§ Gelesenes anwenden
[a] Fasse bitte den Auszug über Geld und Politik in genau zwei Sätzen zusammen.
[b] Liefere eine Fortsetzung des Auszugs über Geld und Politik, die an seinen letzten Satz anschließt.

§ Quellauszug
Und statt das wilde Geldmachen aus Geld endlich zu begrenzen und die Finanzwirtschaft wieder zu zähmen, wurden in der letzten Finanzkrise Banken mit Milliardensummen „gerettet“. Stets unter dem Label „to big to fail“. Eine Behauptung, die direkt aus den mit Milliarden aufmunitionierten Lobby- und Marketingabteilungen der riesigen Finanz-Konzerne stammt, die längst mehr Einfluss auf die Politik der Regierungen haben als alle Parlamente.

Das Geld beherrscht die Politik. Und damit kommt einer winzigen Gruppe von Milliardären eine politische Gestaltungsmacht zu, die man im täglichen Politikgeschehen kaum wahrnimmt – und die dennoch für den Großteil falscher Weichenstellungen verantwortlich sind. Nicht nur im Finanzsektor, sondern auch im Energiesektor, im Gesundheitssektor, im Bildungssektor usw. Überall geht es nur um maximale Profite, wachsende Renditen und Steuervermeidung.

Und da schält sich für Akkermann eben auch das Denken und die Weltsicht der winzigen Gruppe von Milliardären heraus, die diese Trusts und Konzerne lenken und die mit dem Leben normaler Menschen schon lange nichts mehr zu tun haben. Er kann mehrere Studien dazu zitieren, die sich mit dem Leben dieser Multimilliardäre beschäftigen.

§ Extrahierte Daten
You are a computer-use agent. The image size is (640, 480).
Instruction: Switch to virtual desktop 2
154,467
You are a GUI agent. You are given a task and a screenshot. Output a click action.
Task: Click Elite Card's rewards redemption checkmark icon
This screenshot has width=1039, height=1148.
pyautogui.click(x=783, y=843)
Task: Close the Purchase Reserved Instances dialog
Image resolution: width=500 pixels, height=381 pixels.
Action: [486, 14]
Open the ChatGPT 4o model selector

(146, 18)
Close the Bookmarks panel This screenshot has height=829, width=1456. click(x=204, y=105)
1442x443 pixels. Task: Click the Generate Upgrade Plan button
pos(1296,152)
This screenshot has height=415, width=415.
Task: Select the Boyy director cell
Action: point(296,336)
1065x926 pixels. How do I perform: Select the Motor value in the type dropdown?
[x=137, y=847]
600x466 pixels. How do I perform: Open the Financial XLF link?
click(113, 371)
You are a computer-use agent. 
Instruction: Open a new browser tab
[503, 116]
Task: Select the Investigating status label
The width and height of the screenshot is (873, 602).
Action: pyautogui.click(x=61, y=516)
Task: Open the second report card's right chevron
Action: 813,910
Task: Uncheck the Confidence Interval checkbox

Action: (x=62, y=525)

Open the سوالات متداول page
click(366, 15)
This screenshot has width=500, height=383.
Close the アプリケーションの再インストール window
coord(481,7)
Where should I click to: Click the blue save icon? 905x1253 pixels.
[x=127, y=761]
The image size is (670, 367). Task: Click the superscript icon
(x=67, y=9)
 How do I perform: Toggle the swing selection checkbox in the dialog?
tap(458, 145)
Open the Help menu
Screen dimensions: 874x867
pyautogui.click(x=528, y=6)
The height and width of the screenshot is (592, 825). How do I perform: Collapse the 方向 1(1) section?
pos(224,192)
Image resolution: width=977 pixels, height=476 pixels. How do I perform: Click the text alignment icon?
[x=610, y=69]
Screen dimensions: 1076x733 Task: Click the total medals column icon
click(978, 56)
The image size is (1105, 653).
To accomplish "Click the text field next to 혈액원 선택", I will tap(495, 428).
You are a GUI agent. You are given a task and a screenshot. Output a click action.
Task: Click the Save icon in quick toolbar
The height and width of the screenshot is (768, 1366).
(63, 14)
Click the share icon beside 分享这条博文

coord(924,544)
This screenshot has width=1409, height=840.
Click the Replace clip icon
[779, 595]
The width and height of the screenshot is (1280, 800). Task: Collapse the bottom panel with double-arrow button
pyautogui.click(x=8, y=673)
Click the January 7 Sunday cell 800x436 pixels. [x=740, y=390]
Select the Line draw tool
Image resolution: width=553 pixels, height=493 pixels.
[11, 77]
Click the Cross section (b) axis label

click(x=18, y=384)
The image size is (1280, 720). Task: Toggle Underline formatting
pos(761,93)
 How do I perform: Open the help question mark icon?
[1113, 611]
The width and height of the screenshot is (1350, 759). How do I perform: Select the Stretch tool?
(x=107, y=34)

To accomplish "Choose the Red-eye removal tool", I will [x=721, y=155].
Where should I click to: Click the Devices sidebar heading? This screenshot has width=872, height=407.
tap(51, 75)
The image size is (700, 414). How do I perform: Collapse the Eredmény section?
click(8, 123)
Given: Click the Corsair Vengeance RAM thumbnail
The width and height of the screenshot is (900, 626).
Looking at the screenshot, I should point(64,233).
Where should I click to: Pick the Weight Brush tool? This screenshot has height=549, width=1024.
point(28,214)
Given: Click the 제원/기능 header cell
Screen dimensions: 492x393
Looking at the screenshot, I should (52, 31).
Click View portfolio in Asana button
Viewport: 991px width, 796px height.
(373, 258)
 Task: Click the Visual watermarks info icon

§ Lösungen
[a] In der letzten Finanzkrise wurden Banken mit Milliardensummen „gerettet“, statt die Finanzwirtschaft zu zähmen, und die Begründung dafür stammte aus den Lobbyabteilungen der Finanzkonzerne, die mehr Einfluss auf Regierungen haben als alle Parlamente. Weil das Geld die Politik beherrscht, verantwortet eine winzige Gruppe von Milliardären in Finanz-, Energie-, Gesundheits- und Bildungssektor den Großteil falscher Weichenstellungen, bei denen es nur um maximale Profite, wachsende Renditen und Steuervermeidung geht.

[b]
Und Sorge um die Natur, die Lebensgrundlagen oder das Überleben der Menschheit gehört ganz offensichtlich nicht zum emotionalen Repertoire dieser abgehobenen Gruppe, die sich ihre eigenen Welten geschaffen hat und nur noch die Vermehrung ihres Reichtums als Lebenszweck verfolgt.

Macht und ein selbstbestimmtes Leben

Es klingt zumindest an, auch wenn es Akkermann nicht ausführlich erörtert: Solange man diesen Menschen und ihren oft kriminellen Tricks, ihren Reichtum auf Kosten der Länder weltweit zu erhöhen, nicht die Macht nimmt und ihr Handeln unterbindet, wird es einfach so weitergehen.

Und wir werden das, was jetzt nötig wäre, nicht schaffen. Nämlich auf gewalttätige Lösungen für unsere Probleme zu verzichten. Oder mit Akkermann gesprochen: unsere „Selbstvernichtungsimpulse unter einer zuverlässigen Kontrolle zu halten“. Denn Dank „Sonne und Licht“ steht uns allen genug Energie zur Verfügung, damit alle Menschen „ein tatsächlich selbstbestimmtes Leben führen können“.

Denn dass die Menschen auch in den wohlhabenden Ländern rebellieren, hat nun einmal auch mit dem Gefühl zu tun, fremdbestimmt zu sein und kein selbstbestimmtes Leben führen zu können. Und auch keine Macht über die Zukunft zu haben. Was – Akkermann erwähnt es nicht extra – ja eben leider auch unsere Kultur anfüllt mit lauter (künstlichen) Gewaltfantasien.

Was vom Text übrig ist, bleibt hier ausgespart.